→ **Quoted text**
Estiamte a multiple regression of wage using IQ, educ, exper, urban. Provide a histogram of the error terms.

10.2.1.1 Guidance

model_3 <- lm(wage ~ IQ + educ + exper + urban, data = wage2) 
wage2$resid_m3 <- residuals(model_3)

Plot the residuals to see the distribution.

ggplot(wage2, aes(x = resid_m3)) + 
  geom_histogram(binwidth = 200, fill = "skyblue", color = "black") + 
  labs(title = "Histogram of Residuals (model_3)", x = "Residuals", y = "Frequency") + 
  theme_minimal()

  • aes(x = resid) specifies the residuals as the variable for the x-axis.
  • geom_histogram() is used to create the histogram:
    • binwidth = 200 controls the width of the bins. You can adjust this depending on how detailed you want the histogram to be.
    • fill sets the color inside the bars, and color adds a border around them for better visibility.
  • labs() adds labels for the title and axes.
  • theme_minimal() gives a clean, simple look to the plot - try the plot with and without this.

You may also let ggplot choose the number of bins automatically:

ggplot(wage2, aes(x = resid_m3)) +
  geom_histogram(fill = "pink", color = "black") +
  labs(title = "Histogram of Residuals (model_3)", x = "Residuals", y = "Frequency") +
  theme_minimal()
`stat_bin()` using `bins = 30`. Pick better value with `binwidth`.

10.3 Example 3: Line plots using Gap_sales data

The following examples are from the “introduction to time series analysis” section.

Start by reading the data

df <- read.csv("~/Desktop/R-workshops/assets/data/GAP_Sales.csv", stringsAsFactors=TRUE)
ggplot(df, aes(x = Time, y = Sales)) +
  geom_line() +
  theme_minimal()

You may add some color and change the size of the line

ggplot(df, aes(x = Time, y = Sales)) +
  geom_line(color = "blue", size = 1) +
  theme_minimal()

In the above plot, although we can see the pattern of the Sales variable quite clearly, the Time variable labels fail to show us the respective quarter values. We may change these labels by using the following lines of code.

We first define labels to correspond to each data point

# First, create a new column for formatted quarter labels
df$Quarter_label <- paste0(df$Year, ":", df$quarter)

Check the values of Quarter_label in the df. You will see that it goes on like 1985:q1, 1985:q2, and so on. We may now use these labels instead of the values of the Time variable.

→ **Exercises**
a - Condense the paragraph of the R plotting tutorial that begins "In the above plot, although" into one shorter sentence that keeps its main facts.
b - Decide whether each statement agrees with the R plotting tutorial. Answer yes or no for each, and quote the deciding words of the tutorial. (i) The first histogram sets the bin width to 200. (ii) The histogram that lets ggplot choose the bins fills its bars with skyblue. (iii) The values of Quarter_label take a form such as 1985:q1.
c - Carry the R plotting tutorial forward from its last sentence.

(Data records)

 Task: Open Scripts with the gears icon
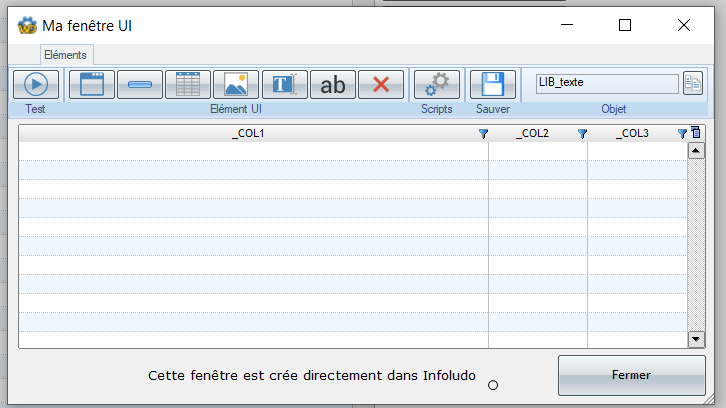click(437, 84)
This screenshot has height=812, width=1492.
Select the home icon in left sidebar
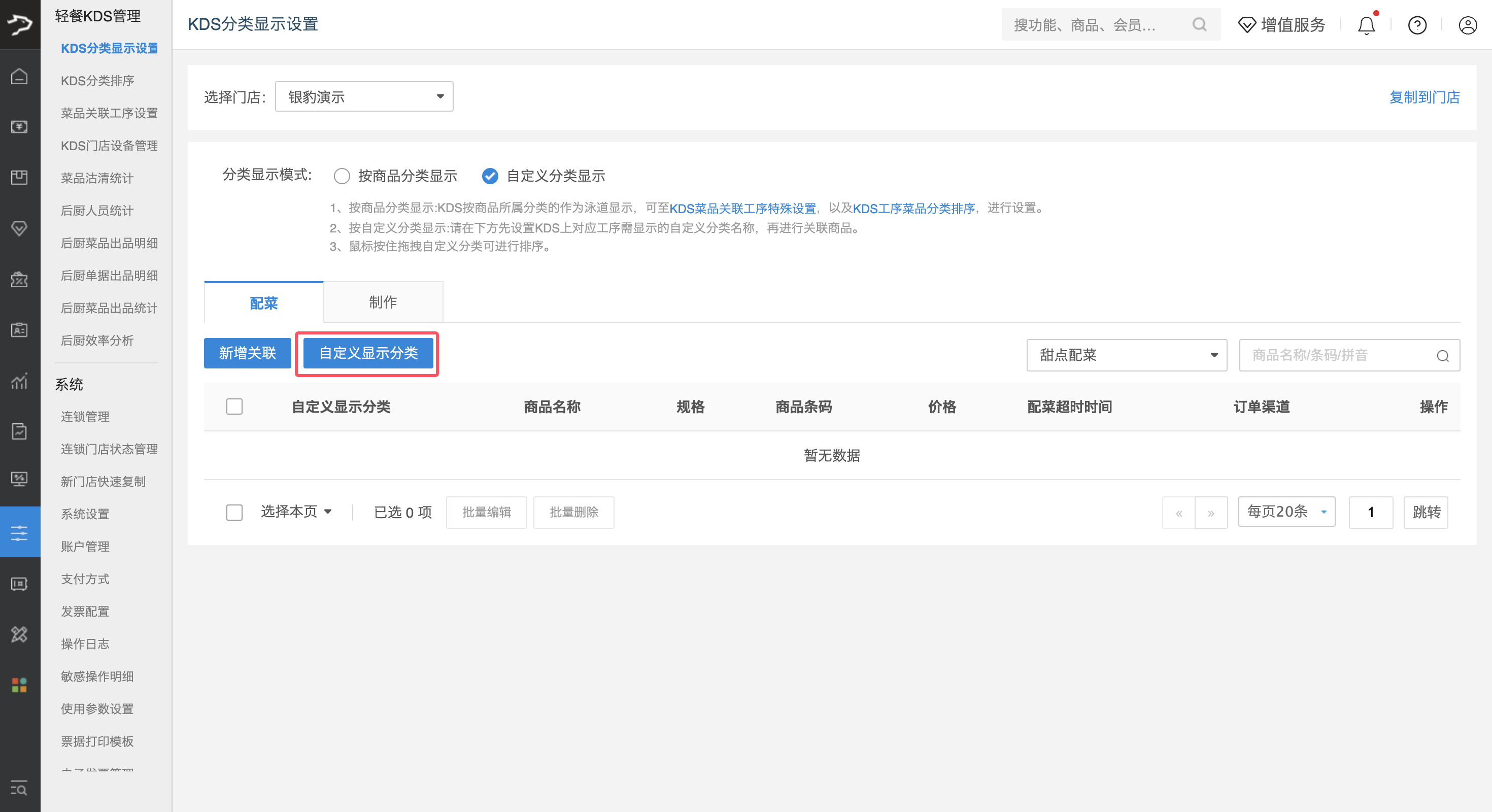(x=20, y=76)
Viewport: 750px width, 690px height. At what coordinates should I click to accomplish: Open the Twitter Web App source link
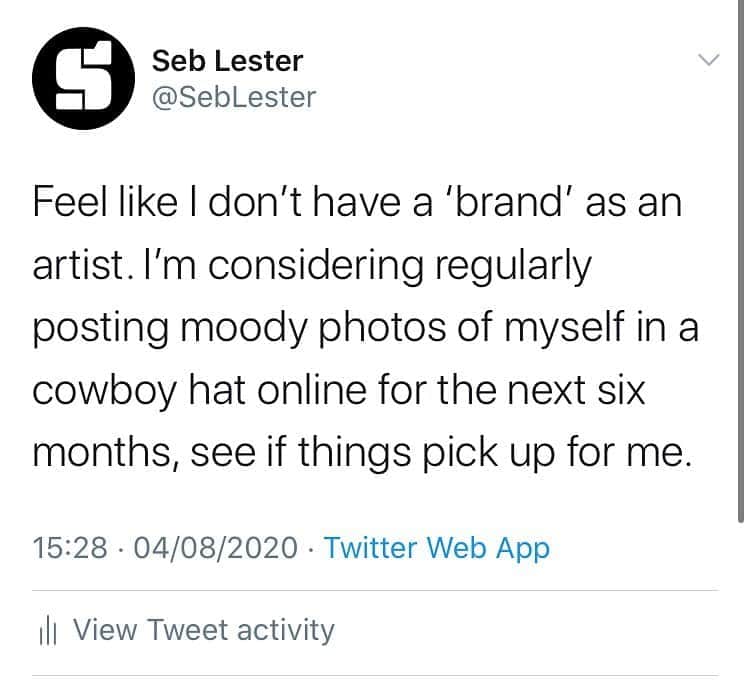tap(437, 548)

→ **Answers to the problems**
a - The previous plot shows the pattern of Sales clearly, but its Time labels do not display the corresponding quarter values, so the code that follows changes those labels.

b -
(i) Yes: "binwidth = 200 controls the width of the bins."
(ii) No: "geom_histogram(fill = "pink", color = "black")"
(iii) Yes: "it goes on like 1985:q1, 1985:q2, and so on."

c -
ggplot(df, aes(x = Time, y = Sales)) +
  geom_line(color = "blue", size = 1) +
  scale_x_continuous(
    breaks = df$Time,  # Position the breaks at each quarter, i.e. at each value of Time
    labels = df$Quarter_label  # Label each point using Quarter_label variable created above
  ) + # provide a title and axes labels below
  labs(title = "Quarterly GAP Sales", x = "Quarter", y = "Sales") +
  theme_minimal() +
  theme(axis.text.x = element_text(angle = 90, size=6))  # Rotate labels for better readability using the angle option and set the font size for label using size option

# Estimate the model using trend and quarter dummies
df$ln_sales = log(df$Sales)
model_3 <- lm(ln_sales ~ Time + Q2 + Q3 + Q4, data = df)
# Obtain predictions from model_3
df$ln_sales_hat_m3 <- predict(model_3)

Plot the actual values against predictions to see the improvement by the inclusion of the quarter

# Plot actual versus predicted log sales
ggplot(df, aes(x = Time)) +
  geom_line(aes(y = ln_sales, color = "Actual")) +
  geom_line(aes(y = ln_sales_hat_m3, color = "Predicted")) +
  theme_minimal() +
  labs(title = "Actual versus predicted logarithmic sales", x = "Time", y = "logarithmic sales")

Change the color of the lines

ggplot(df, aes(x = Time)) +
  geom_line(aes(y = ln_sales, color = "Actual")) +
  geom_line(aes(y = ln_sales_hat_m3, color = "Predicted")) +
  scale_color_manual(values = c("Actual" = "blue", "Predicted" = "red")) +
  theme_minimal() +
  labs(title = "Actual versus predicted logarithmic sales", x = "Time", y = "logarithmic sales")